During the week of 20–25 June, 2022, the 13th Edition of the Language Resources and Evaluation
Conference (LREC) was held in Marseille, France. While the central streets of the Mediterranean city were crowded with hordes of tourists suffocating under the scorching sun, one of Marseille’s most beautiful landmarks – the Palais du Pharo – opened its doors to nearly a thousand conference participants from all over the world. For six days, the palace, built in 1858 by Emperor Napoleon III for Empress Eugénie, was filled with an informal atmosphere and the voices of participants giving presentations covering the full range of natural language processing subjects from part-of-speech tagging to statistical methods and machine learning.
For the first time in the history of LREC, the Institute of Smart Systems and Artificial Intelligence (ISSAI)
presented two papers – KazakhTTS2: Extending The Open-Source Kazakh TTS Corpus With More Data,
Speakers, And Topics by Saida Mussakhojayeva, Yerbolat Khassanov, Huseyin Atakan Varol and KazNERD: Kazakh Named Entity Recognition Dataset by Rustem Yeshpanov, Yerbolat Khassanov, Huseyin Atakan Varol. While the KazakhTTS2 paper, offering a greatly expanded version of the previously published Kazakh text-to- speech synthesis corpus, was presented remotely by ISSAI postdoctoral scholar Yerbolat Khassanov, ISSAI technical writer Rustem Yeshpanov had the luxury of giving an on-site poster presentation on KazNERD.
KazNERD is the largest publicly available dataset for Kazakh named entity recognition. The dataset was
annotated according to guidelines developed by ISSAI specifically for and in the Kazakh language. ISSAI also developed four state-of-the-art machine learning models to automate Kazakh named entity recognition, with the best model achieving an F 1 -score of 97.22%. The KazNERD poster presentation was unanimously well received by conference attendees. They gave high praise to the informativeness of the poster as well as its bright colours and illustrations.

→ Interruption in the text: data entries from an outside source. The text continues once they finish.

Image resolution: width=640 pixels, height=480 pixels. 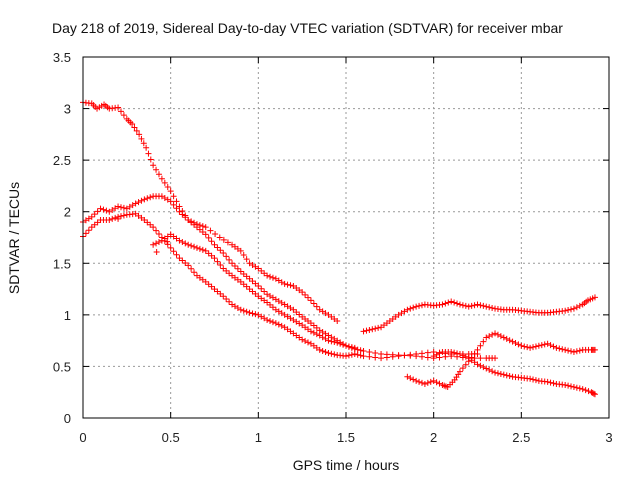 I want to click on series-track-f, so click(x=501, y=360).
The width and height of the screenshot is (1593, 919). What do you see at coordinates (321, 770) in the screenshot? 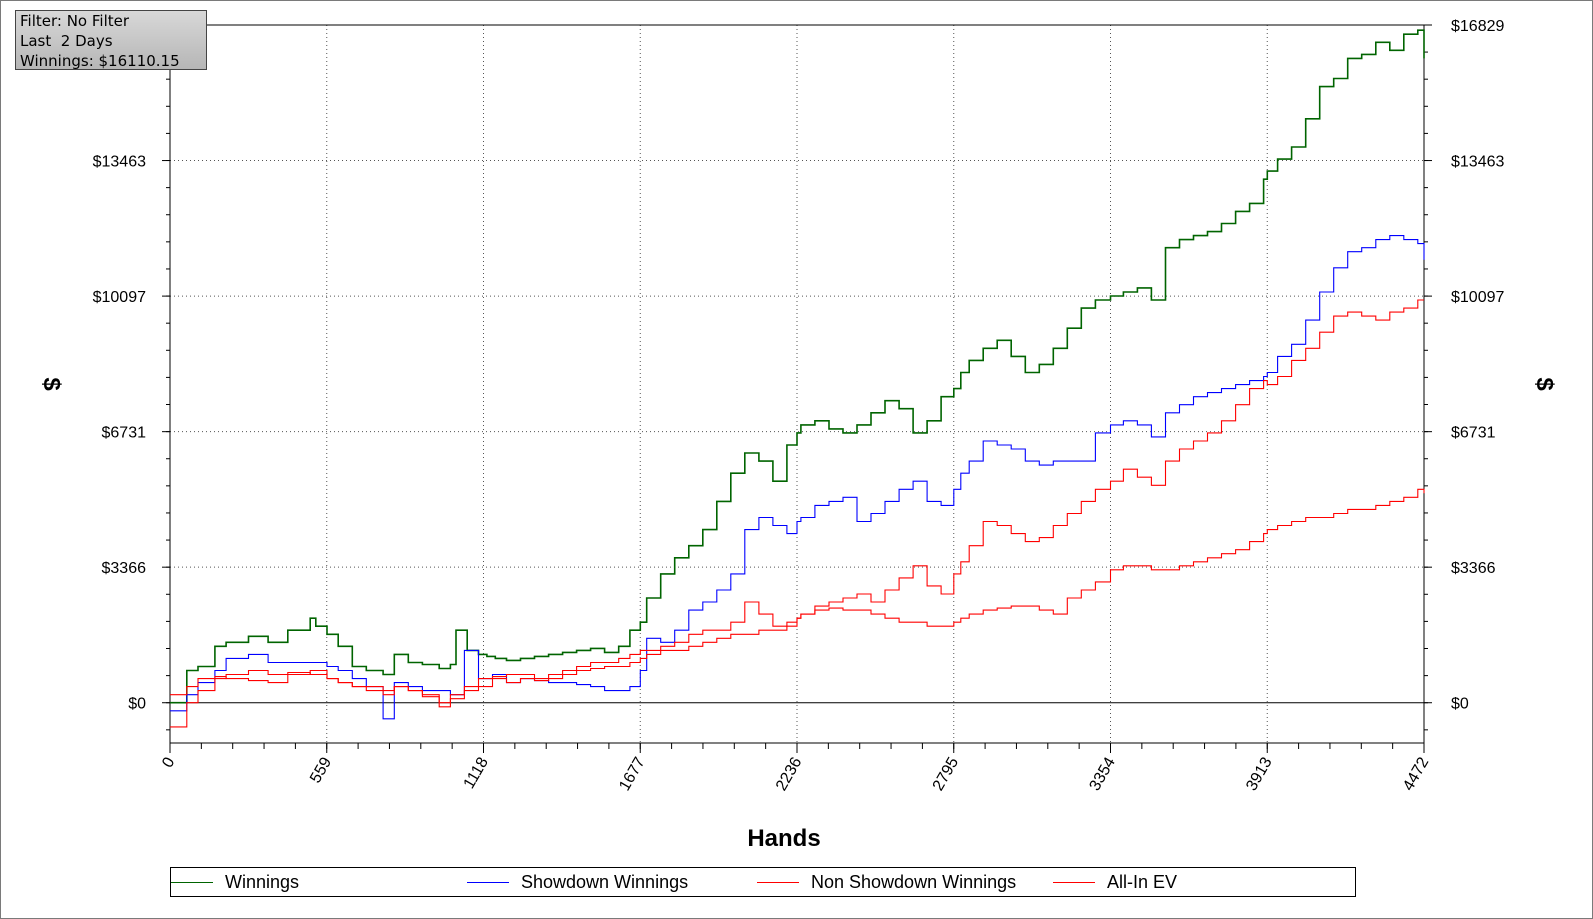
I see `x-tick-label: 559` at bounding box center [321, 770].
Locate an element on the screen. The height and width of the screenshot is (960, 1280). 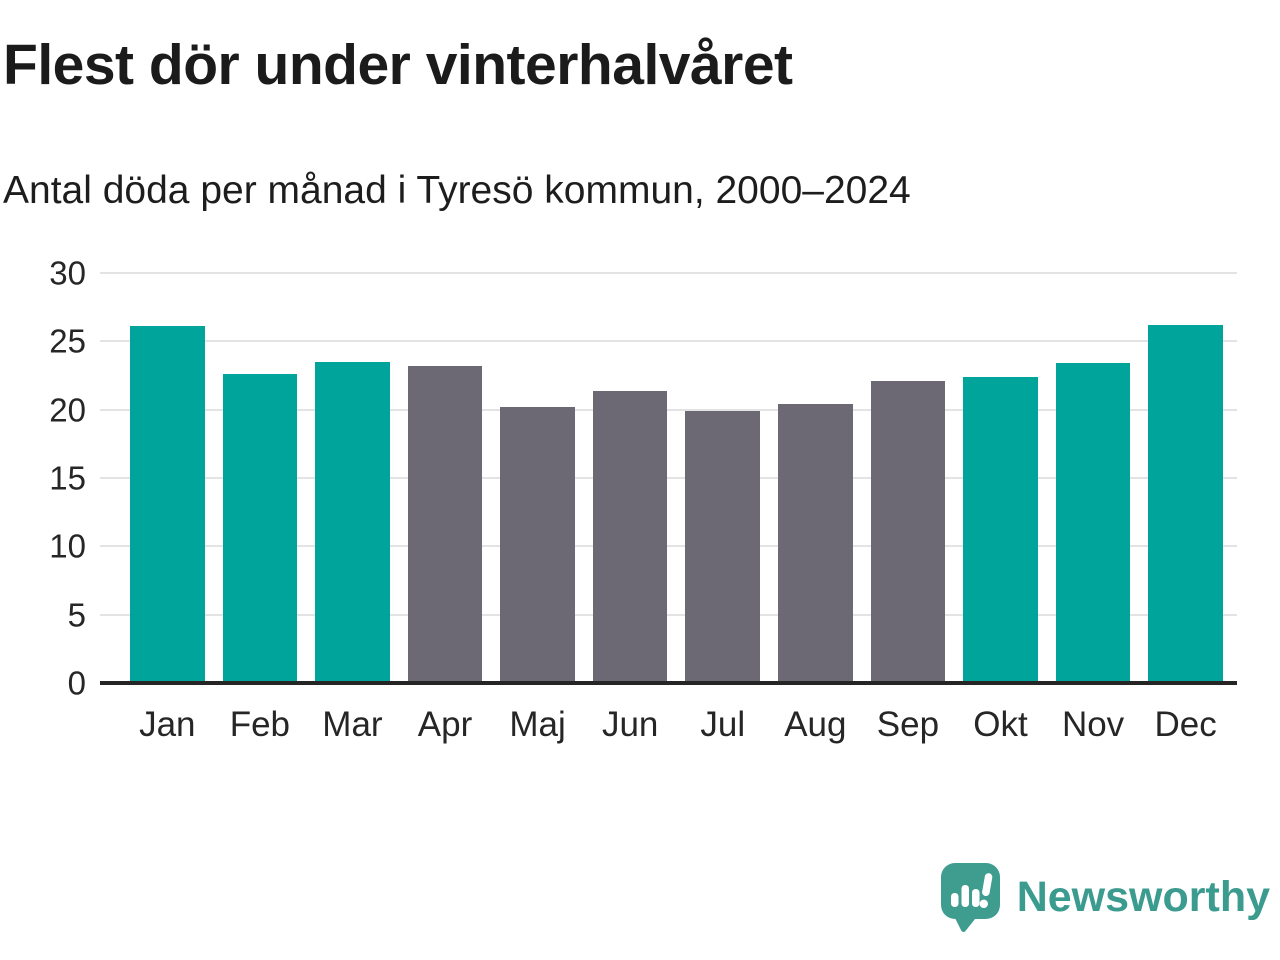
bar-sep is located at coordinates (908, 532).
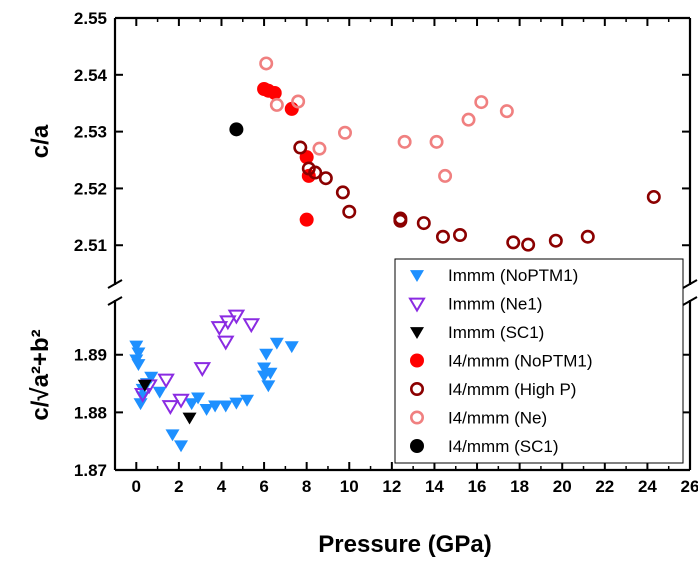 This screenshot has width=698, height=565. Describe the element at coordinates (520, 362) in the screenshot. I see `legend-label: I4/mmm (NoPTM1)` at that location.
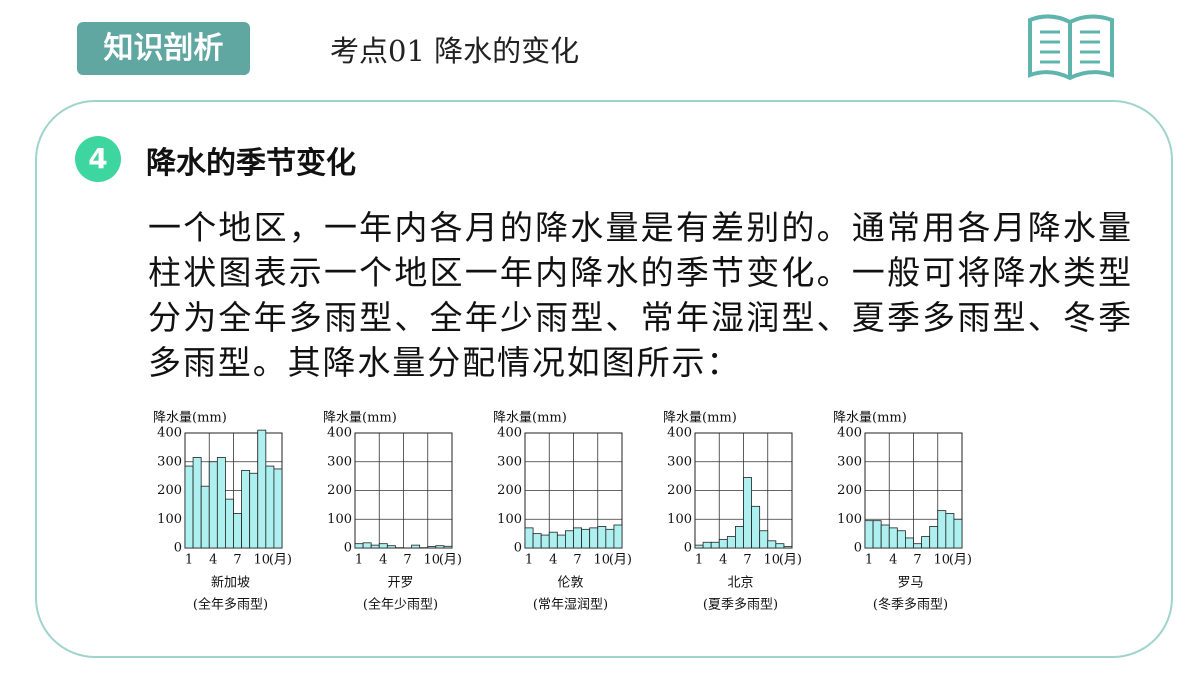  Describe the element at coordinates (164, 48) in the screenshot. I see `badge: 知识剖析` at that location.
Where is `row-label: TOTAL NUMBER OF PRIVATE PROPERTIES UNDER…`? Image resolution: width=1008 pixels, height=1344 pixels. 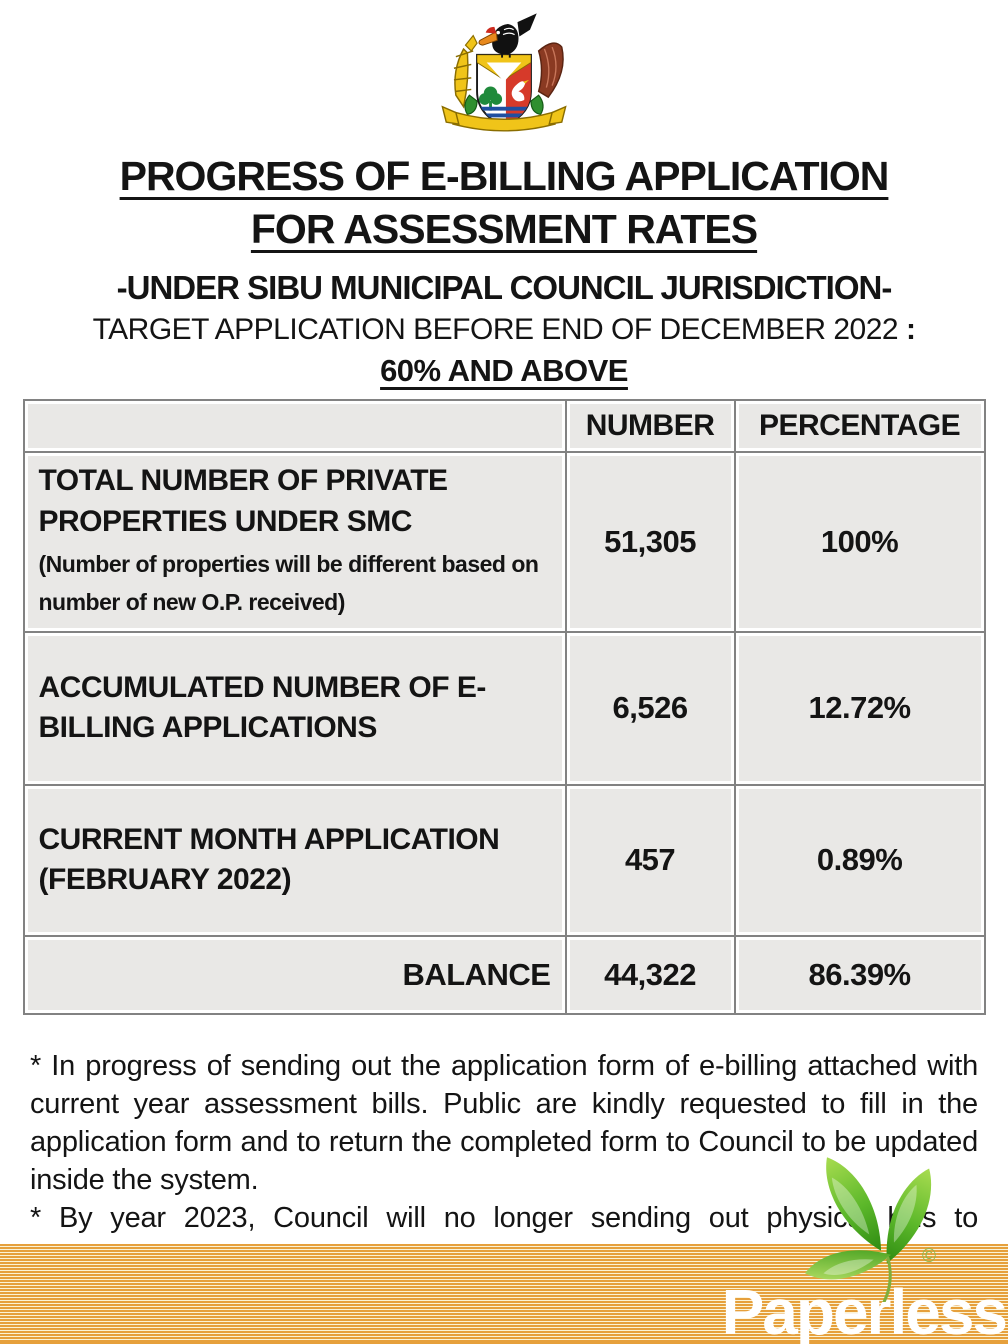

Rustem Yeshpanov also participated in a workshop entitled “Dataset Creation for Lower-Resourced
Languages”, where he was able to share his first-hand experience of creating an annotated dataset for Kazakh. At the conference, Rustem had the honour of meeting ELRA President António Branco, ELRA Honorary President Nicoletta Calzolari, and ELRA Secretary General Khalid Choukri in person and gave them an informal presentation on ISSAI’s past and ongoing projects. President Branco left a congratulatory note on the KazNERD poster and signed it. Rustem was also able to establish friendly contacts with researchers, such as Chihiro Taguchi (Nara Institute of Science and Technology / University of Edinburgh), Sardana Ivanova (University of Helsinki), Jonne Sälevä (Brandeis University), and Buse Çarık (Sabanci University), whose research focuses on Turkic languages.
It is worth noting that there were four research projects from Kazakhstan at LREC. All the projects
represented Nazarbayev University. Besides KazakhTTS2 and KazNERD, the other two papers were
Crowdsourcing Kazakh-Russian Sign Language: DailySigners-50 by Medet Mukushev, Aidyn Ubingazhibov, Aigerim Kydyrbekova, Alfarabi Imashev, Vadim Kimmelman, and Anara Sandygulova and Cyrillic-MNIST: a Cyrillic Version of the MNIST Dataset by Bolat Tleubayev, Zhanel Zhexenova, and Anara Sandygulova from the Department of Robotics and Mechatronics.